Flag of Dominican Republic  ,
Tuesday, April 15, 2008

Mailing Address:

Jennifer Bailey
C/o Peace Corps Office
APDO 1412
Santo Domingo, Dominican Republic
Current Status:  About 40 minutes just north of Santiago.  Currently, I'm living without landline phones, television, internet, mail service, etc.  We're spending 30 days in the campo.  What an adventure!  Feels kinda like Elizabeth Township as there is no reliable public transportation, spare some guaguas (public buses) that pass by every once in a while, no internet and cell phone reception even, and everyone here is related to one another.  It's a small campo, country life
Greetings Folks both Near & Far,
As you know, I've been in Peace Corps training for about 6 weeks now and I wanted to give a broad overview of how it's all going.  The first three weeks of training were all about the basics of life in the Dominican Republic (DR).  Training focused on how to get around the country using public transportation (including a site visit to a volunteer in the field), health classes and immunizations, learning the basics of Dominicanisms and Spanish, and learning about Cuerpo de Paz R.D. (Peace Corps Republica Dominicana).   There are a total 36 volunteers who entered Peace Corps in February 2008.  To date, all 36 of us are still here in the country and we all went through the first three weeks of core training together in Santo Domingo (DR's capital).  In Santo Domingo, I lived in a barrio (neighborhood) in a suburb called Pantoja.  My host family was warm and welcoming and, best of all, experienced in housing Peace Corps volunteers.  I had my own room and enjoyed my space there immensely.

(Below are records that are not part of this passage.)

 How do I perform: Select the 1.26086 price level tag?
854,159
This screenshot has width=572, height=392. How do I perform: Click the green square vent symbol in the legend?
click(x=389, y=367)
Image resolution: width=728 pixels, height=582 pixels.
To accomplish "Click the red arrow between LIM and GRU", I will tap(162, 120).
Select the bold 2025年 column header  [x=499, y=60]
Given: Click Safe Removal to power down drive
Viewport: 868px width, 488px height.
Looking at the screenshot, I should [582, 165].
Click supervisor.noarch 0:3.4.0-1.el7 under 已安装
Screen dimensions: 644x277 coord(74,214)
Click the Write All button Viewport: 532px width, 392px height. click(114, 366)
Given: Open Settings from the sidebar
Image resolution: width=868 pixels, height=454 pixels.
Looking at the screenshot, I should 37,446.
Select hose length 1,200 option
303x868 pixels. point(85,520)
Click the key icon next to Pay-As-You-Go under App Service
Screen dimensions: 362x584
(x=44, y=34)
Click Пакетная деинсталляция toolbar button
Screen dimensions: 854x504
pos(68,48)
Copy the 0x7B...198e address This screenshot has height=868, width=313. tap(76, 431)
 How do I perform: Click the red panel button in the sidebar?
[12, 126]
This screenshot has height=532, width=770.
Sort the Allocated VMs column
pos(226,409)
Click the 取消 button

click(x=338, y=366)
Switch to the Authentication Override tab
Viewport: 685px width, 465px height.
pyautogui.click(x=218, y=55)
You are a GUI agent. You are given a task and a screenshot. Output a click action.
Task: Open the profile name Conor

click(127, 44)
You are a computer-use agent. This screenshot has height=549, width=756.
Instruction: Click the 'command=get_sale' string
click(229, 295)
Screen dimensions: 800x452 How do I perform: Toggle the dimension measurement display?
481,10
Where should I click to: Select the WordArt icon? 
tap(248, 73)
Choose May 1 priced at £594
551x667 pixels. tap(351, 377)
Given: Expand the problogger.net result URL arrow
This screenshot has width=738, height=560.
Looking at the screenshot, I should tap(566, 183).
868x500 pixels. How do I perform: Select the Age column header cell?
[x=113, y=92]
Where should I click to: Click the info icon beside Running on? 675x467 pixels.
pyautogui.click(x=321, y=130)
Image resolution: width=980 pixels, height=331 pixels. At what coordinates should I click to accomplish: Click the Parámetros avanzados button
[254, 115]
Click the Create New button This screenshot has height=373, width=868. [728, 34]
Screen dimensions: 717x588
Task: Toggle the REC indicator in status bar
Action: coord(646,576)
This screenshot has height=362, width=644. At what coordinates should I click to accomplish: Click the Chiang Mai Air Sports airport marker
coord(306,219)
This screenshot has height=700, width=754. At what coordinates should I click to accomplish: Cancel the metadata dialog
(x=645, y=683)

After those first three weeks, my group of 19 Environment Volunteers broke off from the group of 36 volunteers to enter the second phase of Peace Corps training called CBT (Community Based Training).  We moved from the city to the countryside and entered a 5-week long, community-based training about Dominican environmental issues and additional supplemental Spanish classes too-and that's where I am now.  J
Currently, I'm living with my second Peace Corps family just north of the city of Santiago.  My family is great.  They are really excited to have me here and very happy to host Americans.  They think of me as a sister and at times I'm pretty overwhelmed with all the culture shock in the small world, campo life.  I went from having accessible internet, phone and being in the hustle and bustle of the biggest city in the DR to a close knit, small bend in the road community on a hillside.  They are very loving and definitely give me that star-status that unintentionally makes me feel uncomfortable and claustrophobic. Fortunately, I have a fellow volunteer next door to me who has quickly become my best friend.  We kinda share the attention as a diversion.  I say this and you may laugh, but truly this "Gringa Power" is how I'm going to gain interest in my projects over these next two years. 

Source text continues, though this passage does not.